Stephen Beresky, non-executive director for primary care trust NHS North East Essex, said he believed services were already “creaking” from the cost-saving measures.

At a board of directors meeting in Braintree recently, he questioned plans which will see £27.7million cut from the PCT’s budget and £51million from the amount it pays to providers such as the ambulance service, hospital and mental health care by 2015.

Mr Beresky, of Stanway, who runs a consultancy business, said: “The biggest cost in most organisations is staffing.

“The quickest way to have an impact on reducing budgets is staff.

“I want to make sure the the consequences of the decisions which are being taken are understood because, anecdotally, and a little less than anecdotally, they are creaking.”
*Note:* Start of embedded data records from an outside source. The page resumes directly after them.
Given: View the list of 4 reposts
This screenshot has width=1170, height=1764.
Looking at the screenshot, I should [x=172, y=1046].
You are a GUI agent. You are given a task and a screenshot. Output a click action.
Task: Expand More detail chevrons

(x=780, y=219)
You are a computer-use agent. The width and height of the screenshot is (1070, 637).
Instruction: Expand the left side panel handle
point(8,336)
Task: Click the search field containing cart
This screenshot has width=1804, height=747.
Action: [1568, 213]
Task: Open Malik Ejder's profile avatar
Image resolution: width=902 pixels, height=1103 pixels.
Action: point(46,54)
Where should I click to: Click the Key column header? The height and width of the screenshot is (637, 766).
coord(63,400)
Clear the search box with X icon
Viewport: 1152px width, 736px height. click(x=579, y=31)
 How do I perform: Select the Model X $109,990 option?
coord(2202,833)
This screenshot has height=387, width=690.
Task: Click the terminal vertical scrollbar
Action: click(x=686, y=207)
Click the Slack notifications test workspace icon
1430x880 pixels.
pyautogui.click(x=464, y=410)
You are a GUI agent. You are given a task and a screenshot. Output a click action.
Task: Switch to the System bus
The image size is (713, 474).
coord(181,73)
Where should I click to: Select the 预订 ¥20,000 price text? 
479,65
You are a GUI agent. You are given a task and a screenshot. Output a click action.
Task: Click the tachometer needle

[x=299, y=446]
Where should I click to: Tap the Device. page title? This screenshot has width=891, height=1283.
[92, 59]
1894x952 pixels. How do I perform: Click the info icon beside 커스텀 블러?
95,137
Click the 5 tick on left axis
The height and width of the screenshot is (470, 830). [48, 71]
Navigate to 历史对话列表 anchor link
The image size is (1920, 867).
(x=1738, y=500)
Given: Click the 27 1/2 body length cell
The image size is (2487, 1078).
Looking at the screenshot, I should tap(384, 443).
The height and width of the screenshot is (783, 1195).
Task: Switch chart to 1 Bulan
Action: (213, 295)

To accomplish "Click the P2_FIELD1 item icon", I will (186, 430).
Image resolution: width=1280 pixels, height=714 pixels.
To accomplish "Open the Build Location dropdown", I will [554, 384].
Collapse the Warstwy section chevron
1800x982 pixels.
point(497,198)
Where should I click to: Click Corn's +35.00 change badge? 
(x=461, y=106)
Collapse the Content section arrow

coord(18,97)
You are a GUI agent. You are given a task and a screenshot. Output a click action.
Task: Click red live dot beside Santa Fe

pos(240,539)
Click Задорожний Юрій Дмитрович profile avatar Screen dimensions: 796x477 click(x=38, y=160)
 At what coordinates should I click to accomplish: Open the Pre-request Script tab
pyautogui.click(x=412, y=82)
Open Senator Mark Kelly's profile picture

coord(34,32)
The trust has not yet revealed how many jobs will be shed however it plans to slash staff pay by £4million between now and 2015.

Hospital staff spending will remain largely unchanged, but chief executive Gordon Coutts has already said he expects jobs and beds will go.

Sheila Bremner, chief executive for NHS North East Essex, said: “The board has already approved the delivery of our plans.

“We must be mindful of the impact on patients and patient safety as well as the impact on targets.

“We went through a very detailed process, executive to executive, line by line to look at the potential impact of this and we are satisfied by the assurances we had about the potential impact of those plans on safety and quality.”